Casual remarks that pepper general introductions to Islam about the sacred character of the Quran and its language come to life with the story about learning the Quran (97–99). “We had to be careful and cautious,” remembers a former student who finished memorizing the text at the age of twelve: “For the teacher said, if we read and recited it wrong [for instance, if Islaam was read Islam), we would have committed a great sin and would be tormented in hell, whose fires were a thousand times as hot as those on earth.” (97) The description of the joyful celebration that marks the memorization of the entire Quran conveys the weight and importance of this central act of fusing one’s mind and body with the holy text. While celebrating the universal text, however, the event remains fully local and the boys become annoyed with the Arab outfits their parents make them wear. (99)

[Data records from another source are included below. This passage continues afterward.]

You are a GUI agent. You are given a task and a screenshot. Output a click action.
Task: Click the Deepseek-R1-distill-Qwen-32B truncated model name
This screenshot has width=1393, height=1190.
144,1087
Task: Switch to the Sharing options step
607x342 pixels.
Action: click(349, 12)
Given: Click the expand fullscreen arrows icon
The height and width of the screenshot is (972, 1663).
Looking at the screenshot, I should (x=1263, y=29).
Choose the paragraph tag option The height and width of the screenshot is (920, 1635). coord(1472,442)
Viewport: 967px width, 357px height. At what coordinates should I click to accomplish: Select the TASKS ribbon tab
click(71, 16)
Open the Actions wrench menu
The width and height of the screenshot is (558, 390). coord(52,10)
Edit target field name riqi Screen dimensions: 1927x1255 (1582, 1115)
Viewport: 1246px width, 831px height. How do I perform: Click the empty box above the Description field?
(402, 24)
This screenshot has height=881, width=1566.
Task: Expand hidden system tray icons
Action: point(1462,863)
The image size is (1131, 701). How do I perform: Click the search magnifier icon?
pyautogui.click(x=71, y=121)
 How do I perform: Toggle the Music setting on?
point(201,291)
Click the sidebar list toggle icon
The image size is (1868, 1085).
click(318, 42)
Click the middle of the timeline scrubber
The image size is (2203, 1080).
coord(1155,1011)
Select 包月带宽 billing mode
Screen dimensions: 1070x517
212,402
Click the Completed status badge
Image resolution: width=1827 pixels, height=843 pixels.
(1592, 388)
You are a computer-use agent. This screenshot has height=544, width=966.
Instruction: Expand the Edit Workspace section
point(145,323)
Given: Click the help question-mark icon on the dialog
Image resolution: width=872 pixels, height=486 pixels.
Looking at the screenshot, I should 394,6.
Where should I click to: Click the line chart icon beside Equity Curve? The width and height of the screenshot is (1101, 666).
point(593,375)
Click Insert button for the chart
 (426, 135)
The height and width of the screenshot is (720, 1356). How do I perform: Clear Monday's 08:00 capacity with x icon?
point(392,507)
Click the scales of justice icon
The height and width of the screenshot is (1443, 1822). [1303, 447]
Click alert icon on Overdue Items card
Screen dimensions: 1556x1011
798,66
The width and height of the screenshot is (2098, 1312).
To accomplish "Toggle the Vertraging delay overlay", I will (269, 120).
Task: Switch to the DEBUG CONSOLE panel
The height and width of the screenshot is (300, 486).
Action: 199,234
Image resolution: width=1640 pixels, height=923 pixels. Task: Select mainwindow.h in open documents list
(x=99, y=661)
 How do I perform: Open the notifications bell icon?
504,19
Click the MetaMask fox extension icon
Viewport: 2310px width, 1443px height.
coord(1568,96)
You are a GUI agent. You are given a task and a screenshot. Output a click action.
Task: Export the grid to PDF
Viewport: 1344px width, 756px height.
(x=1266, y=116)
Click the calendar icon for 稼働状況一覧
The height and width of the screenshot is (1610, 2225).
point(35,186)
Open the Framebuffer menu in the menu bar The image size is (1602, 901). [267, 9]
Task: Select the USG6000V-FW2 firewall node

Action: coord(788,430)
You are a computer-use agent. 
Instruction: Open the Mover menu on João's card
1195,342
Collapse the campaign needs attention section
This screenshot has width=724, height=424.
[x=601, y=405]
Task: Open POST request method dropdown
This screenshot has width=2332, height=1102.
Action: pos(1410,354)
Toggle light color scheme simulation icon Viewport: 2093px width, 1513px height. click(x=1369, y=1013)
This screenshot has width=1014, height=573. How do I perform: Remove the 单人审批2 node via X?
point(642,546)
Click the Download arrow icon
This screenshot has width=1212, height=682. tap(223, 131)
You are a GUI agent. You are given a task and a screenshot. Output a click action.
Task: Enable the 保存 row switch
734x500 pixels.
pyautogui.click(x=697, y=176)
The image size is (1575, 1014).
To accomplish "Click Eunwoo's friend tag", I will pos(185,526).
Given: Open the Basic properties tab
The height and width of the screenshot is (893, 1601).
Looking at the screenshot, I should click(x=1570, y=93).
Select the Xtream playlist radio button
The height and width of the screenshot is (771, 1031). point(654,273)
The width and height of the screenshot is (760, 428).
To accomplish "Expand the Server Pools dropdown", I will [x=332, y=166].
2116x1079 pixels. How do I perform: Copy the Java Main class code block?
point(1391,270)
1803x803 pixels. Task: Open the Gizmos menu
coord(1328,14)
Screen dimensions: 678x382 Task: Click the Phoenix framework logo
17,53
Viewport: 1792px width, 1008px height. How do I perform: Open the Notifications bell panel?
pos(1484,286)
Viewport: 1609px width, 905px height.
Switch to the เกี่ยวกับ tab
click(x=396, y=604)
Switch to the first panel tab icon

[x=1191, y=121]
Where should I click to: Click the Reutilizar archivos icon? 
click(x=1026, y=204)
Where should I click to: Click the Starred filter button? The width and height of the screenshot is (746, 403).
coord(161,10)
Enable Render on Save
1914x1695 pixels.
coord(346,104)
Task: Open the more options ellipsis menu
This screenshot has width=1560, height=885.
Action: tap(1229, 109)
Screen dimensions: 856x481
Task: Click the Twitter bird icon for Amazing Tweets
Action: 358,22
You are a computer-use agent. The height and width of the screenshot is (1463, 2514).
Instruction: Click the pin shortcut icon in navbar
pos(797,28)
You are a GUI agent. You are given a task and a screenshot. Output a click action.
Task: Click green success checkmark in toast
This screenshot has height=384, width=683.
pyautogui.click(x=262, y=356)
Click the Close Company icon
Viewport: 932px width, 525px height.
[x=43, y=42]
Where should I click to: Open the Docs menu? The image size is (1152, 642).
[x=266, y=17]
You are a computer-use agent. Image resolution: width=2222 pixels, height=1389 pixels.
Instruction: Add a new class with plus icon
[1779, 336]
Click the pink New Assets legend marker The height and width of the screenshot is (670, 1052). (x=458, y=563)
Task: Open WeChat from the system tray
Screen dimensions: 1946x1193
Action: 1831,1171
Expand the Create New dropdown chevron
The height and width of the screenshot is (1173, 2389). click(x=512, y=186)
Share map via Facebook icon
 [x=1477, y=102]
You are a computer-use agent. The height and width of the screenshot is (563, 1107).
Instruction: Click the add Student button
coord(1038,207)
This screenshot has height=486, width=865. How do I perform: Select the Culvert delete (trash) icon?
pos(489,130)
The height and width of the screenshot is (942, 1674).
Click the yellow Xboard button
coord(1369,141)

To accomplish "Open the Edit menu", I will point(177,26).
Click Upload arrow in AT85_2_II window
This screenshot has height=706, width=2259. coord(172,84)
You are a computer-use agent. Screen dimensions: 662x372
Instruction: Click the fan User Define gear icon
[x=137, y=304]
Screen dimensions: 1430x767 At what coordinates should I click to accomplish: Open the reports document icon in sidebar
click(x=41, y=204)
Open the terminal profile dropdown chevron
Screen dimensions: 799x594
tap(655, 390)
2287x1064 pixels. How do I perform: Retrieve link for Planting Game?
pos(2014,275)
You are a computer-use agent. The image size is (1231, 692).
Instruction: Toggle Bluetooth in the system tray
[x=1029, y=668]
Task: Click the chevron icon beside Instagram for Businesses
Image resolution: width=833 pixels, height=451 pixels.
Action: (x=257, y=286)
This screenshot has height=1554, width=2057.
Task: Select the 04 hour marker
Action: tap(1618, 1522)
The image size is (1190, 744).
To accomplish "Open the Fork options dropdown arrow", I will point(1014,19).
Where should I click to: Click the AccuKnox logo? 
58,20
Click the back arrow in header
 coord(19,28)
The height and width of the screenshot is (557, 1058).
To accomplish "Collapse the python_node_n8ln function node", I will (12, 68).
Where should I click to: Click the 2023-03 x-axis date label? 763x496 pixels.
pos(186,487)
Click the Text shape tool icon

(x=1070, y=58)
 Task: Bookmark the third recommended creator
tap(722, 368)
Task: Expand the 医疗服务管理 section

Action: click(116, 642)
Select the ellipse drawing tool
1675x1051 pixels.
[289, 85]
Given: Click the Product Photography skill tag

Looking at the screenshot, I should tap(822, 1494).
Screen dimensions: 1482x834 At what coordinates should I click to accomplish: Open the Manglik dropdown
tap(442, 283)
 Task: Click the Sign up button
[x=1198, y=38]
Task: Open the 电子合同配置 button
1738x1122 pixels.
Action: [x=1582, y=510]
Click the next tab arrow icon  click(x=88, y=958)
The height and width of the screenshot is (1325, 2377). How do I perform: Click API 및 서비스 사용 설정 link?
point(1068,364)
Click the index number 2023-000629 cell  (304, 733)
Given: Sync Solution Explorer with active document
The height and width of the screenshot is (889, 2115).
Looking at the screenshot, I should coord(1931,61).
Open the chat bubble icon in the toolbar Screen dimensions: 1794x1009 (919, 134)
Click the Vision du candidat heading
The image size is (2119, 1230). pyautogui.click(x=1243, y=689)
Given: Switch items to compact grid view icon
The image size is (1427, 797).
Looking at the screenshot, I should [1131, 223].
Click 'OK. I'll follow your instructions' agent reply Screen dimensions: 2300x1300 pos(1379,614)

Finally, the guide does great justice to the abundance of artistic expressions Southeast Asian Muslims have produced to praise, pray, transmit, and articulate their faith through music, the shadow puppet plays, painting, and calligraphy. Students growing up in the US are used to creative mixes of forms of popular culture, but few will understand how, for example, Indonesian artists do the same with religious music. By reinterpreting traditional Arabic forms of song and poetry, fusing them with Malay and Indian popular music, they have created the immensely popular music genre of dangdut.1 Few students will realize that this music is used to guide the believers in how to behave and to be a good Muslim. One of the dangdut icons, Rhoma Irama, even considers himself an actor in a “holy war” of playing music. (104)
Another reading, about the works of the famous artist Pirous, explains the role of the Quranic calligraphy in his paintings: “Calligraphic paintings are a form of visual djikir (or dhikr—remembrance of God), in that they help Muslim viewers become mindful of God and God’s oneness (tawhid).” (122)
By presenting the information about Islam in Southeast Asia in a many-layered approach, mixing academic information with stories, pictures, and other illustrations, the editors of this guide have created a useful tool for all whose classes involve teaching about Islam. The quote about Pirous is useful to any teacher trying to explain the status and impact of the holy text of the Quran. While the initial goal of the editors is to address the paucity of regional introductory material, it provides a wealth of useful texts, illustrations, and tips that can be used in any introductory class on Islam. This unexpected added value underscores the reality that the contributions of Southeast Asian Muslims to the interpretation, practice, and application of their faith is as strong and vital as those of Muslims living closer to the heartlands of Islam.
1. Dangdut is a popular form of Indonesian music that is partly derived from Arabic, Indian, and Malay folk music. It developed in the 1970s, and reached a broader following in Indonesia in the late 1990s.